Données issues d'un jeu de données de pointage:
※

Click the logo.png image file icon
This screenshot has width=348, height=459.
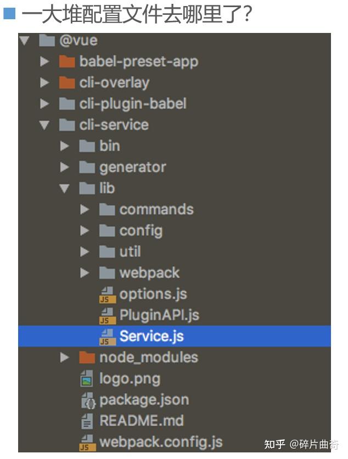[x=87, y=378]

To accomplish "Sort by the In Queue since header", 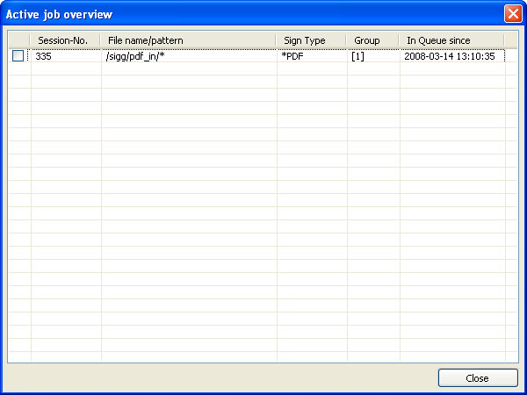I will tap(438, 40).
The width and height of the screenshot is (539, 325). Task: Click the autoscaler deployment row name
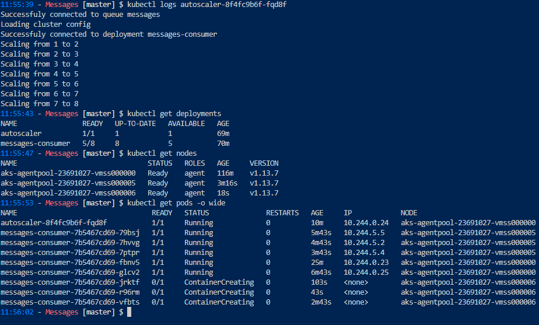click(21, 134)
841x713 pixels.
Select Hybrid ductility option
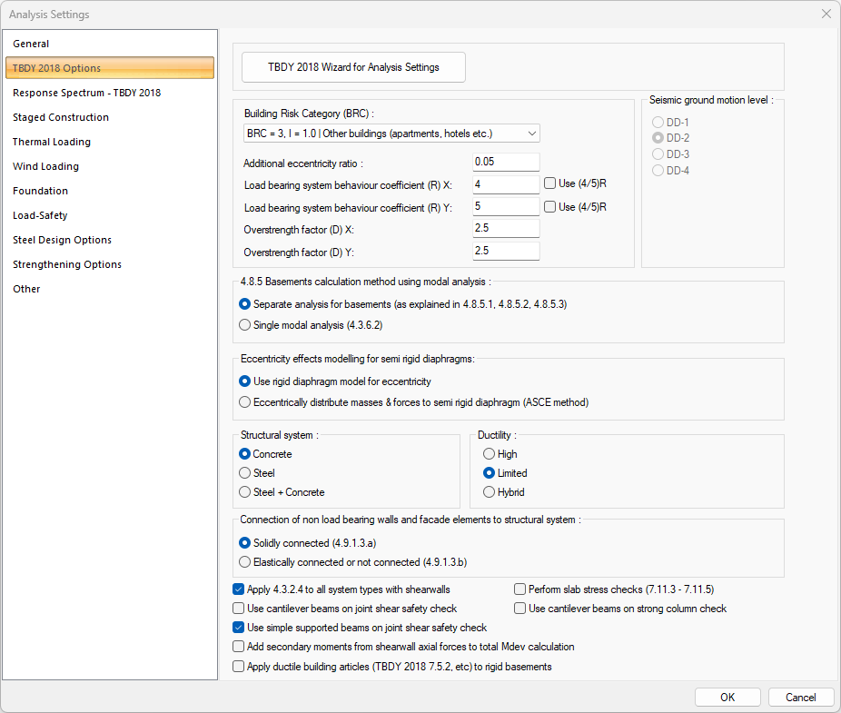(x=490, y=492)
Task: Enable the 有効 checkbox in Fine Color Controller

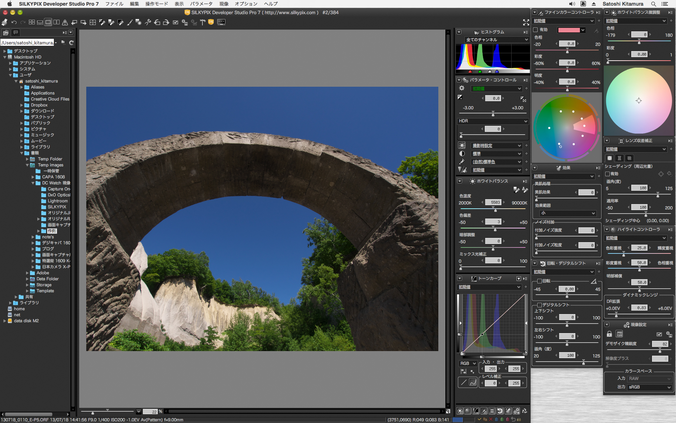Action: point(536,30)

※

=== CONSIGNES ===
Renommez « checkbox » en « toggle » dans les données, de la ligne contenant « Task: Enable the » jusqu'à la fin des données incluse, puis réécrivez uniquement ces lignes sans rien modifier d'autre. Laissez les images de côté dans votre réponse.

=== RÉPONSE ===
Task: Enable the 有効 toggle in Fine Color Controller

Action: point(536,30)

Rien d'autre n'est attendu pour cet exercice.